И все же кубинский коммунизм не избавился от еще одного большого недостатка радикального марксизма: в своем развитии он неизбежно сопровождался экономическим кризисом. Экономический курс кубинцев стал понятен с самого начала, когда Че, главный стратег аграрной реформы[682], также возглавил Министерство промышленности и Центральный банк Кубы. Че подшучивал над нелепостью его назначения главой банка, утверждая, что случайно получил эту должность: на собрании, где обсуждалась кандидатура главы банка, Кастро спросил, кто является хорошим экономистом и смог бы добровольно занять эту должность. Фидель был удивлен, когда руку поднял Че. «Но Че, я не знал, что ты экономист!» — воскликнул Кастро, на что Че ответил: «О, я думал, тебе нужен хороший коммунист». Че выступал за интенсивный экономический курс, в котором коммунизм вскоре завоевал бы главные позиции. Как все прежние волюнтаристы, Че и Кастро настаивали на том, что привлечение в экономику народной воли приведет Кубу к скачку от аграрной бедности к коммунистическому изобилию.
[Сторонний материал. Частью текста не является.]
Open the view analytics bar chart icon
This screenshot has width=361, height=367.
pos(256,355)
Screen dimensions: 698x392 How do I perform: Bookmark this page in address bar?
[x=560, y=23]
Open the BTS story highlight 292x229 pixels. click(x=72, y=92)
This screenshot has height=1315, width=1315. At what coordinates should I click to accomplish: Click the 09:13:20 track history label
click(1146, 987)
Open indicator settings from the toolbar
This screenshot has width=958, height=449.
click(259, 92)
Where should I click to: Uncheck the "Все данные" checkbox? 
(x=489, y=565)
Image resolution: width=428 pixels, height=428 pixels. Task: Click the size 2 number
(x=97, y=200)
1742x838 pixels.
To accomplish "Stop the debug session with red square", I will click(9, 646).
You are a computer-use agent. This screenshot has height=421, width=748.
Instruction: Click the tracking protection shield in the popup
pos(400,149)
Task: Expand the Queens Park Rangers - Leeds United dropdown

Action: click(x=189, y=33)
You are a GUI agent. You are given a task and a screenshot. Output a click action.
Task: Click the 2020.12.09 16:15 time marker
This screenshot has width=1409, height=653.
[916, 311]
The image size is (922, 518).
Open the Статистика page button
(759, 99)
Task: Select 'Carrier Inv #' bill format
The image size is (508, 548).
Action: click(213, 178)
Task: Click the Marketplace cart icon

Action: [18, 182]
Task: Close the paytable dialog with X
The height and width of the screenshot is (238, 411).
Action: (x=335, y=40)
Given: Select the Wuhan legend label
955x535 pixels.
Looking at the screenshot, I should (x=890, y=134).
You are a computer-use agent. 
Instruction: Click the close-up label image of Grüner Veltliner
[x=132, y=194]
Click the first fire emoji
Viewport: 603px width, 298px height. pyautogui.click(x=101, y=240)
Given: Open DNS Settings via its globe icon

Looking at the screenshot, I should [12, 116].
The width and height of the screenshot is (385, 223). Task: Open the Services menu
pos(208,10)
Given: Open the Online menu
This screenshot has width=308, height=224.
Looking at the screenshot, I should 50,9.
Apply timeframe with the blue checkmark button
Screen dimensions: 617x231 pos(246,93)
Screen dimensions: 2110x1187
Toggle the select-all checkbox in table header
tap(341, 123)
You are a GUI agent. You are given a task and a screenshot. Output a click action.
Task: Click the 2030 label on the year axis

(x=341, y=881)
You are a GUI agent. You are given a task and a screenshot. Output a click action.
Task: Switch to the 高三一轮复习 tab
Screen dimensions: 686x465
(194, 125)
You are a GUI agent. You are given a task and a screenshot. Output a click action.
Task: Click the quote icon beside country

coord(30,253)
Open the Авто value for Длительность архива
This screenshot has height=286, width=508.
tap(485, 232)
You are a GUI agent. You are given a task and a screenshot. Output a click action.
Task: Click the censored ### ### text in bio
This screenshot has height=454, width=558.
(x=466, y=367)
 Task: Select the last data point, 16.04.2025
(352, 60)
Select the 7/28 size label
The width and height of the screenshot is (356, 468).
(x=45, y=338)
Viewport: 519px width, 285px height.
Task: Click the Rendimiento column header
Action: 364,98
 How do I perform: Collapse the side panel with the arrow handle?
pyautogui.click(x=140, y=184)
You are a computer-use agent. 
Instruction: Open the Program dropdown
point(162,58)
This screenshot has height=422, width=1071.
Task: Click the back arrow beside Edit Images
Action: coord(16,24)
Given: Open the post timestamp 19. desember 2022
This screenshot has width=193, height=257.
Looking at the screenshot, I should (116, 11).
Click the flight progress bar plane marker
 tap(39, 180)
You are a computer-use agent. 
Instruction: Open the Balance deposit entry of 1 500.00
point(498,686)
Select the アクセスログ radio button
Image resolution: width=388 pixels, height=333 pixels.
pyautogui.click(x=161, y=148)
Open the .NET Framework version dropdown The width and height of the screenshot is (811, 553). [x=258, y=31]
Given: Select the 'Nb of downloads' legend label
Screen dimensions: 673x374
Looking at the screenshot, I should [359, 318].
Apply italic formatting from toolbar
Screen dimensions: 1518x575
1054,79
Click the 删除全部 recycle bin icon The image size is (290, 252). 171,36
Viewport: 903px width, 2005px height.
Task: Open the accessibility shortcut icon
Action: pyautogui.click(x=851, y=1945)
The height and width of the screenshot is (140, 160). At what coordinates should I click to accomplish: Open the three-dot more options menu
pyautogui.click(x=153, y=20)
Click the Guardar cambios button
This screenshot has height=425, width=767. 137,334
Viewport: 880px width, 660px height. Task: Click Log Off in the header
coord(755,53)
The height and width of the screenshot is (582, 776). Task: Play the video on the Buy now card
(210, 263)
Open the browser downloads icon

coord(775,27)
Режим приступил к осуществлению амбициозной политики стремительной индустриализации. Как можно было предположить, она сопровождалась стихийным централизованным планированием, американскими санкциями и потерей специалистов — представителей среднего класса, покинувших Кубу. Позже Че признал: «Мы субъективно относились к миру, будто одним разговором с ним могли что-то в нем изменить».